■ TASK ITEM
Which lines of the listing below contain the word "Expand"? Copy each of them.
===
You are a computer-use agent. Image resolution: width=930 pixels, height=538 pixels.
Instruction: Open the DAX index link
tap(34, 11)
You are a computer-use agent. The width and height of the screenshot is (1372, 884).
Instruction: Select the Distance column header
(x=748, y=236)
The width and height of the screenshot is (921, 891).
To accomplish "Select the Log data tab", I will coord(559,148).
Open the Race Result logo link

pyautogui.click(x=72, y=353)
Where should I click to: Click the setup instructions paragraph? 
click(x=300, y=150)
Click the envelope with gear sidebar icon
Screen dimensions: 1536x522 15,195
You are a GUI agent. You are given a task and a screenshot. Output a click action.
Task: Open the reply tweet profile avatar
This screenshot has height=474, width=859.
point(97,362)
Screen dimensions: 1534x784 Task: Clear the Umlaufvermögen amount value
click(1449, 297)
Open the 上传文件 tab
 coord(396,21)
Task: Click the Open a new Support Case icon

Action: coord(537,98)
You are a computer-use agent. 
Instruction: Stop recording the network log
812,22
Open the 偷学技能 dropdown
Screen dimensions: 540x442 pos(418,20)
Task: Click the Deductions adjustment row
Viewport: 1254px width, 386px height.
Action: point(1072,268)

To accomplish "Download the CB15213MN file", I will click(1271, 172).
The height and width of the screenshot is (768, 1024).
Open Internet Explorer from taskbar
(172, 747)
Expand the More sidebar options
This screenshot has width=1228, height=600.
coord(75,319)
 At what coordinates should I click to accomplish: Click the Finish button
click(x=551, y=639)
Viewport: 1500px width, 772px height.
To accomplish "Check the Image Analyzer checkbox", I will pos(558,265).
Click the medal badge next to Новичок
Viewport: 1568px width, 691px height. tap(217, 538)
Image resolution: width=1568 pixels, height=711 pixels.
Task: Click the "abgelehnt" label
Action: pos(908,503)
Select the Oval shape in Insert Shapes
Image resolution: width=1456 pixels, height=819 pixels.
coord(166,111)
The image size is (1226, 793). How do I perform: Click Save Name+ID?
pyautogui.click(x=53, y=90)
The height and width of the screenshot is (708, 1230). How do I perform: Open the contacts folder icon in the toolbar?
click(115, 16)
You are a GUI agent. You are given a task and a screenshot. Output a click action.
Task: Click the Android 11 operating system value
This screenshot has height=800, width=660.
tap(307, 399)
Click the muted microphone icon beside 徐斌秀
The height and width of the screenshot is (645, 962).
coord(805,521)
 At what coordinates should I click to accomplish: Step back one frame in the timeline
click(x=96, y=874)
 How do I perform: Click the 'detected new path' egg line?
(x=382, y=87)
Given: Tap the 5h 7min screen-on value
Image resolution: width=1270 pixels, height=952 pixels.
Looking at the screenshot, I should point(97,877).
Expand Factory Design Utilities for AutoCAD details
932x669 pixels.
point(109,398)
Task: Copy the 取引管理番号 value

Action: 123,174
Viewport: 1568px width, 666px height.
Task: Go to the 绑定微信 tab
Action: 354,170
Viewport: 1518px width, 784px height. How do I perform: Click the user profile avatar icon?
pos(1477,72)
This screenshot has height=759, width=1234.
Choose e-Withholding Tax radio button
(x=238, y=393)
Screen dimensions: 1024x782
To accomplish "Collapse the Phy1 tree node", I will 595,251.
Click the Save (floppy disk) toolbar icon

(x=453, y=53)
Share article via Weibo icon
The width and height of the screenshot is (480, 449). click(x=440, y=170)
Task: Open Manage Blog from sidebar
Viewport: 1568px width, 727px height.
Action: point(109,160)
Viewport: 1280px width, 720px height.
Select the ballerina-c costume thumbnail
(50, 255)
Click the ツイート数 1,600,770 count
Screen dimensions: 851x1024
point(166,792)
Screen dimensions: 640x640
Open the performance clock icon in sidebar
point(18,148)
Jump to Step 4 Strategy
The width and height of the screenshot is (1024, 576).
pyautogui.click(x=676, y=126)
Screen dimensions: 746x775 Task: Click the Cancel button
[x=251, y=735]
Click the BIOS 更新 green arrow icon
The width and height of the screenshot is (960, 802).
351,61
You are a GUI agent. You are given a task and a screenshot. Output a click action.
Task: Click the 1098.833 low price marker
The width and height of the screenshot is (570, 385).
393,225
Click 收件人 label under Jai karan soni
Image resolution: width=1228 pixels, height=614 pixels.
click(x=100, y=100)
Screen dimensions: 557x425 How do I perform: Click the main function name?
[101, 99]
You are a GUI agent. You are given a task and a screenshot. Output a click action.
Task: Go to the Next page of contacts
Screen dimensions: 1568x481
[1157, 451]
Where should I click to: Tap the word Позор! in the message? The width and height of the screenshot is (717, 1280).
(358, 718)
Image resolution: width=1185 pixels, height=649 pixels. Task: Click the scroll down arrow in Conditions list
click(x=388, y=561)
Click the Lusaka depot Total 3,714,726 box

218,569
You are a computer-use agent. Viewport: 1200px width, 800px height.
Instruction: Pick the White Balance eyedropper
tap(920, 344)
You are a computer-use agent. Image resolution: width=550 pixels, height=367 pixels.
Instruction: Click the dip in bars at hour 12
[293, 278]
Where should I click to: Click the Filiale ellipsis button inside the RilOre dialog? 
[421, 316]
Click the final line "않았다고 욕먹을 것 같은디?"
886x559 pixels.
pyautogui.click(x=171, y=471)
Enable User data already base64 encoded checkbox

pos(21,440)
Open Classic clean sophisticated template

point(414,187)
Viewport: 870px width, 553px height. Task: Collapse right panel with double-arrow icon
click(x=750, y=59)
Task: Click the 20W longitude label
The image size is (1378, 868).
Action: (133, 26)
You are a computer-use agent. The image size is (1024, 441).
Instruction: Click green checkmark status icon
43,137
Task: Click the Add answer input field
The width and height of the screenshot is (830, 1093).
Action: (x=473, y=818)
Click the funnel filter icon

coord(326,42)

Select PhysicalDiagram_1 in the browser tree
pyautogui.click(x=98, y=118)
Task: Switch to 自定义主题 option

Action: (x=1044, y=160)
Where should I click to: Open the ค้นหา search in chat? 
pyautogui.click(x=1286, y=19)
===
■ RESULT OF THIS TASK
Expand the More sidebar options
Expand Factory Design Utilities for AutoCAD details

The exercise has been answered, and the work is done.